According to Sverzellati, the answer isn't straightforward. While ultrasound is reported as being used in critically ill patients by intensivists, it should be viewed as a complement rather than a substitute, and one that is highly operator-dependent. Radiologists shouldn't give up on x-ray and CT for a reliable description of lung parenchyma. Ultrasound results show some correlation with clinical course, but further confirmation is needed to understand if chest ultrasound can be used instead of other clinical methods for specific questions, he noted.
For CT, one registrant wanted to know if 2.5 mm or thicker slices were sufficient for diagnosing COVID-19. The answer was a resounding no: Ground-glass opacities can be very small and focal, so resolution needs to be optimal for spotting these abnormalities. A 1-mm thick slice is optimal for scanning patients with suspected COVID-19 pneumonia.
Sverzellati also noted that CT gantry cleaning in Parma is down to around 20 minutes between each patient. At the beginning of the pandemic, there wasn't enough staff to conduct a deep clean around the clock, but now the gantry is cleaned after each scan with a full deep clean every 12 hours. This seems to be the best way not to slow down the workflow, he said.
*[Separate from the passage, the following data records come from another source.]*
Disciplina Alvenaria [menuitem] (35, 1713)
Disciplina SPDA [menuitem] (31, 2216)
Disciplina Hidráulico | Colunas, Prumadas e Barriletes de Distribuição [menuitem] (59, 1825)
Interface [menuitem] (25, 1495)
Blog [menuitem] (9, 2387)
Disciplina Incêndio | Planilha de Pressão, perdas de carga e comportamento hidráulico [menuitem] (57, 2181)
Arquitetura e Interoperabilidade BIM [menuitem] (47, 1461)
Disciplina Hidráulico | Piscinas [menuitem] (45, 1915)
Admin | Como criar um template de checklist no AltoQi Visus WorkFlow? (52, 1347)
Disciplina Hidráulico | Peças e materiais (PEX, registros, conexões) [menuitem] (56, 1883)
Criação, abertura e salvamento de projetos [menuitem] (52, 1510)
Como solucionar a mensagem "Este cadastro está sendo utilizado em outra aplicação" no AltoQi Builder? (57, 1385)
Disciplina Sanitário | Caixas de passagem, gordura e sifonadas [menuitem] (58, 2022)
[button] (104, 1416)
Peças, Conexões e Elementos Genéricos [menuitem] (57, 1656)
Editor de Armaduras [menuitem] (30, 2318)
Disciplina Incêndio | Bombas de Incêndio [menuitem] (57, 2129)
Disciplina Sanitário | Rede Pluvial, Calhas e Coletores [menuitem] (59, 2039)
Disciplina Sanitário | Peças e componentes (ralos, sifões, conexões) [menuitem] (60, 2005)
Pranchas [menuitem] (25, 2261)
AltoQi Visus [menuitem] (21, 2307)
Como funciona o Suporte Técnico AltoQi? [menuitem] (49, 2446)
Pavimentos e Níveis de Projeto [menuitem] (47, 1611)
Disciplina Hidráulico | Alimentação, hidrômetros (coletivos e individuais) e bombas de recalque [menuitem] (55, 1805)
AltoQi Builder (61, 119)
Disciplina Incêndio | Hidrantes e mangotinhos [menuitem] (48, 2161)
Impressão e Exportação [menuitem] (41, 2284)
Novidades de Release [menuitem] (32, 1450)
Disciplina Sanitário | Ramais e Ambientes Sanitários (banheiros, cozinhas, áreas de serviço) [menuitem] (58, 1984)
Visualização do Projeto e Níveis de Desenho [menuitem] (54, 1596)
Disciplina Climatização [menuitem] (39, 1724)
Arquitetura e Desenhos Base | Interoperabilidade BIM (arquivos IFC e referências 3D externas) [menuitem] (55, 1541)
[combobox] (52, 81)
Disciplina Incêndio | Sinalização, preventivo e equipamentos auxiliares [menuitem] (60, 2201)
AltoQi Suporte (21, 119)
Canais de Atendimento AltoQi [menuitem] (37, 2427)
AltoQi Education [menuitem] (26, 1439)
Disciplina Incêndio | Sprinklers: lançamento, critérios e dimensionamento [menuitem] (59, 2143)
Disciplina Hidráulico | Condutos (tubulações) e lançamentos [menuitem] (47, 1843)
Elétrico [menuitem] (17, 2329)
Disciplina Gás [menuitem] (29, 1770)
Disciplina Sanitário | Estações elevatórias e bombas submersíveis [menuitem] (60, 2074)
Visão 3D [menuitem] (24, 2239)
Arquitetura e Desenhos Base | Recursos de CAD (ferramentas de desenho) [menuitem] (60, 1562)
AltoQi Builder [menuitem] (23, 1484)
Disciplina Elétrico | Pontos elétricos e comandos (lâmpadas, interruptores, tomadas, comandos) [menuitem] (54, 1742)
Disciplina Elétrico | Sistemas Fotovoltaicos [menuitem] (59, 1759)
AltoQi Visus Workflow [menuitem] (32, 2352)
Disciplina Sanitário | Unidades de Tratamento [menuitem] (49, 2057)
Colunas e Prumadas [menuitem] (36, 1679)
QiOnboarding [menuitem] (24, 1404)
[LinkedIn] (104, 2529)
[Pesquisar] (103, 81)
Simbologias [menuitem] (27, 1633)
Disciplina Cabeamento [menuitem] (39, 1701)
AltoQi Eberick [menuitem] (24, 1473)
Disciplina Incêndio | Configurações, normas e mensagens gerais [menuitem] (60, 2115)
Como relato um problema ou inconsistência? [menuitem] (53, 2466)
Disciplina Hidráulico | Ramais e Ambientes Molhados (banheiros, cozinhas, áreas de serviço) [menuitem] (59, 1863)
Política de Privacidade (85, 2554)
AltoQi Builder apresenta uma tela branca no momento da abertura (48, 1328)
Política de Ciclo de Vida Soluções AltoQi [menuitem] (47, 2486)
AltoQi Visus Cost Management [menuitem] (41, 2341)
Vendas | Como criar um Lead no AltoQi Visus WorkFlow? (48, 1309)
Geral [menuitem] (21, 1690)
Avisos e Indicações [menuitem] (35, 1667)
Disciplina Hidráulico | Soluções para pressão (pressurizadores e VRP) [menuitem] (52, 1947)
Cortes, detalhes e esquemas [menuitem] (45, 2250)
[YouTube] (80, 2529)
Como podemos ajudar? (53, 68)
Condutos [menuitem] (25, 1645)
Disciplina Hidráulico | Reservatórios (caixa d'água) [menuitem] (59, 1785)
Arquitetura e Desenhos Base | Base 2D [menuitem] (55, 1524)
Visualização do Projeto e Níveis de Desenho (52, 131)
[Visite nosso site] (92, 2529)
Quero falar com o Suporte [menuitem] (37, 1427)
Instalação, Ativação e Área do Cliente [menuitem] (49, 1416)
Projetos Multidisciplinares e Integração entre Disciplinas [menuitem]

Another ESR member asked if, in Parma, radiologists were routinely extending abdominal CT scans to include the chest. In fact, very few abdominal scans are being performed in Parma and only on patients who have undergone surgery. These patients are not undergoing additional chest CT, Sverzellati clarified. He also shed light on how to manage the risk of complications.
"COVID-19 pneumonia patients will be prone to embolism and thrombosis in the legs, so I sporadically scan patients [with contrast] for suspected pulmonary embolism," he explained. "We haven't found any in our patients so far."
Sverzellati said it is difficult to identify peripheral pulmonary embolism with the presence of widespread ground-glass opacification and motion artifacts, and it is similarly difficult to evaluate pulmonary perfusion in the peripheral regions of the lung.
And have there been any seriously sick children? Out of 30 pediatric x-rays, 20 were confirmed as COVID-19 pneumonia, and the remaining 10 were still under investigation at the time of the webinar. The chest x-rays did not show severe disease, and the children were not very ill, mirroring reports in the literature.
The situation will further change over the coming days and weeks, he continued. Last week, Italy's death toll had already overtaken the toll in China, and the country is now in lockdown, most likely beyond the official limit of 3 April. It is too soon to say whether there is a light at the end of the tunnel, he concluded.
The webinar video is available on demand on the ESR website and on YouTube. This is the most successful ESR Connect Weekly episode in terms of registrations and live viewers so far, according to an ESR spokesman.